Tárrega’s Recuerdos de la Alhambra is a favorite of guitarists. Plano presented it in his own piano transcription, marked by rapid-fire repeated notes, a technical legerdemain that was utterly hypnotic. While the Italian pieces made less of an impression, it was here that Plano found his stride. Next on the itinerary was Villa-Lobos, namely Impressões seresteiros (“Minstrel Impressions”) from the ambitious suite Ciclo Brasileiro. A commanding flourish initiated the work, in the grand Lisztian tradition but infused with a Tropic of Capricorn exoticism – a dazzling tour de force. The final stop was in Argentina, with two works of Ginastera. The brief Milonga was unassuming yet intoxicating; the five-fold Suite de danzas criollas offered greater stylistic contrast, beginning with impressionistic tone clusters, the same device used to percussive effect in the second selection. A lyrical centerpiece followed, while the subsequent Calmo e poetico was just that, all but frozen – quite jarring for a dance suite – and the concluding movement brought the suite to a thunderous close.

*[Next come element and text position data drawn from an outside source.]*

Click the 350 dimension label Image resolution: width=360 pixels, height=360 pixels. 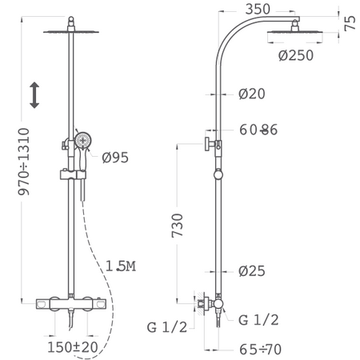click(258, 9)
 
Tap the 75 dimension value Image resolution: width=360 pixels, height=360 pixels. click(350, 23)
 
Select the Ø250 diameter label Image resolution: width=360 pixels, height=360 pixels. click(296, 55)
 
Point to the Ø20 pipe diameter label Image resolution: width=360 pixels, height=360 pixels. click(252, 94)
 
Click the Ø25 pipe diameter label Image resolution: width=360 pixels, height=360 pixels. click(252, 271)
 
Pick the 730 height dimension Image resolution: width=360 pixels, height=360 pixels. click(177, 226)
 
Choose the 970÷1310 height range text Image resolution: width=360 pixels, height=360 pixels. click(24, 162)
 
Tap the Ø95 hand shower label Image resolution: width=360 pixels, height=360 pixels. click(115, 158)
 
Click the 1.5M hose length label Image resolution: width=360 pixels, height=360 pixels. click(121, 266)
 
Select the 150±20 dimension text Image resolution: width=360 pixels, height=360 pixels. click(73, 347)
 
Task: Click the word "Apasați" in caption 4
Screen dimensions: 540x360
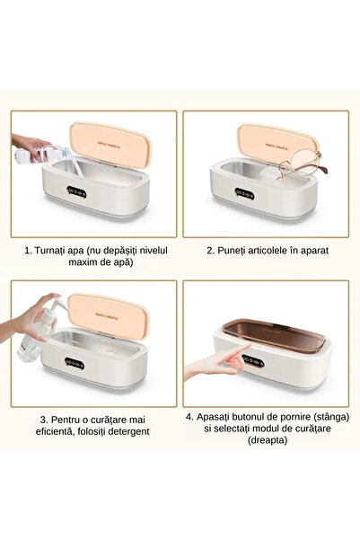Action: tap(224, 417)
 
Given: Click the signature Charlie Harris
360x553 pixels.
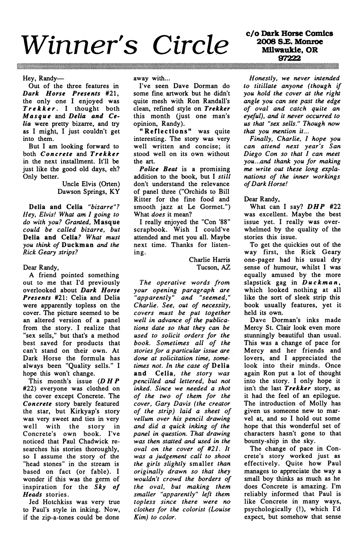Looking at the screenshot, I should click(209, 260).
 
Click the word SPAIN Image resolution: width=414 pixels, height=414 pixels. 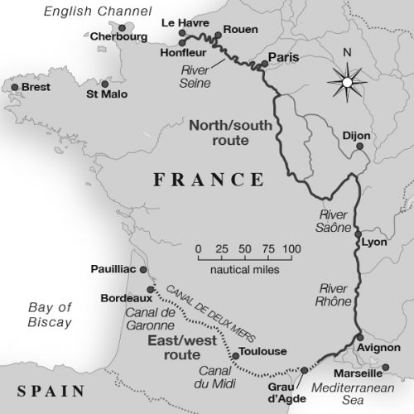pos(44,391)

Roberto Plano and the Omni Quartet © Gregory Wilson
Roberto Plano and the Omni Quartet
© Gregory Wilson

Following intermission, matters turned to chamber music in the Piano Quintet in F minor of Brahms, with Plano joining the Omni Quartet, comprised of Cleveland Orchestra string players – violinists Amy Lee and Alicia Koelz, violist Joanna Zakany and cellist Charles Bernard (guesting for usual member Tanya Ell). The passionate beginnings buttressed the gravitas of the work, with piano and strings tightly in sync. One wanted perhaps a richer, more burnished tone from the strings, but blame the rather dry acoustics of Kulas Hall. The repeat of the exposition was observed to lay the groundwork for the expansive development, and ultimately, a bold, symphonic close. The slow movement made for quite the contrast in its gentle cantabile, though it was the scherzo that served as the highlight. Beginning with a cello ostinato, vigorous, forward-thinking syncopations were given at frantic, breakneck speed, the central trio providing a burst of lyricism. A skeletal recitative opened the finale, bringing to mind the weight of Beethoven’s late quartets. By way of an encore, the scherzo was repeated, as robust and spirited as before.